### PROBLEM TO SOLVE
From the rows below, pick out and copy every line that contains the string "panel". Case counts.

### INFORMATION GIVEN
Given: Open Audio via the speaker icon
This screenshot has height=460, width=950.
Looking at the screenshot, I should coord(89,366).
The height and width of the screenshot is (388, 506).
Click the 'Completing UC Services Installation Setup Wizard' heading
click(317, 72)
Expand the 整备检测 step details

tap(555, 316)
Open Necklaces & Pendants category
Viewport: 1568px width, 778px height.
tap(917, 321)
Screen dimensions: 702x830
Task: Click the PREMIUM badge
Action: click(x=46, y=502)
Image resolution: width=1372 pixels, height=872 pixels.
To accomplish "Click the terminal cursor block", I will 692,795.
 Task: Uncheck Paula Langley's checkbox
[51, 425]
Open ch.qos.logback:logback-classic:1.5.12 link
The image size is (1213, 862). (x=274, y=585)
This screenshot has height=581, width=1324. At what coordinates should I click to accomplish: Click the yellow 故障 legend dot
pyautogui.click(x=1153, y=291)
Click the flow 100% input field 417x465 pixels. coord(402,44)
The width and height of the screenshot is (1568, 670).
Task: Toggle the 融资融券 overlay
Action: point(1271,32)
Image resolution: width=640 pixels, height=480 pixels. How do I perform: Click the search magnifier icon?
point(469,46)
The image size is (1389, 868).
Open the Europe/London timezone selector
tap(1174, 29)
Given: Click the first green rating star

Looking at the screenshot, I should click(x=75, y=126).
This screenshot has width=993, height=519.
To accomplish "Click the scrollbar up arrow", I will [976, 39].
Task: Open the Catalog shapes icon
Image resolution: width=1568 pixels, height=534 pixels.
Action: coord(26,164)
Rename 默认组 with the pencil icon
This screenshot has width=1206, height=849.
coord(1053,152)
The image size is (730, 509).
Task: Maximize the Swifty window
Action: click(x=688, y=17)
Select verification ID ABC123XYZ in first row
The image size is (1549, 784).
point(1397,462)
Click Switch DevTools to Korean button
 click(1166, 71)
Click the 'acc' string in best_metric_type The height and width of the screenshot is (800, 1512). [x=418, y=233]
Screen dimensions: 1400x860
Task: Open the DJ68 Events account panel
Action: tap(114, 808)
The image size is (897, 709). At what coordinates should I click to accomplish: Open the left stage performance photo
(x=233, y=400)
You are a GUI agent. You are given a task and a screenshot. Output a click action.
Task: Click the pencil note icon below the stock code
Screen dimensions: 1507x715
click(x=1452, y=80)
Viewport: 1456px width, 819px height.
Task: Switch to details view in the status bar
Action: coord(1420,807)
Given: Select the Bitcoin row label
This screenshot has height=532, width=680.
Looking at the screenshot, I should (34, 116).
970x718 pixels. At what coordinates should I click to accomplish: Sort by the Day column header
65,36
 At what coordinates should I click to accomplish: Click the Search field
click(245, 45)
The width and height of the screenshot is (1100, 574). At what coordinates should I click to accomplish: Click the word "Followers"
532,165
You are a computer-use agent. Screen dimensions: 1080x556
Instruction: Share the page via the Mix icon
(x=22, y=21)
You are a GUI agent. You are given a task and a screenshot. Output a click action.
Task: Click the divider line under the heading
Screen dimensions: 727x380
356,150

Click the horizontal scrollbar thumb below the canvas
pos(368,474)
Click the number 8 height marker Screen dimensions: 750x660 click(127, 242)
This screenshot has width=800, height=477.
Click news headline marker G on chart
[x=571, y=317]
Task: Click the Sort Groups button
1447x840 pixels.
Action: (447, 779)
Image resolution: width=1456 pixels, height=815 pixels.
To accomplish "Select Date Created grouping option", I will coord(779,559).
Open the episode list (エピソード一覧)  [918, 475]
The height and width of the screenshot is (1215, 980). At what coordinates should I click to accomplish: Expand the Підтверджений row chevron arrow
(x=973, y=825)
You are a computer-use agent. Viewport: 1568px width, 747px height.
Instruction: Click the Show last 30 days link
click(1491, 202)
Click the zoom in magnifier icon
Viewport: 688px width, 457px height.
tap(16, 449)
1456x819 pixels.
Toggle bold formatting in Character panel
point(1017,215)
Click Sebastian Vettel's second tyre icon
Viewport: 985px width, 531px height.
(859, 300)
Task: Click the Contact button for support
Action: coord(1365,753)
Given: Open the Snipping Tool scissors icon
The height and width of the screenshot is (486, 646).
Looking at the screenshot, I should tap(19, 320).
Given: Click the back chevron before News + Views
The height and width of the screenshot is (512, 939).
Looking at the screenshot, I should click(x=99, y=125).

### RESULT FOR THIS TASK
Task: Open the DJ68 Events account panel
Toggle bold formatting in Character panel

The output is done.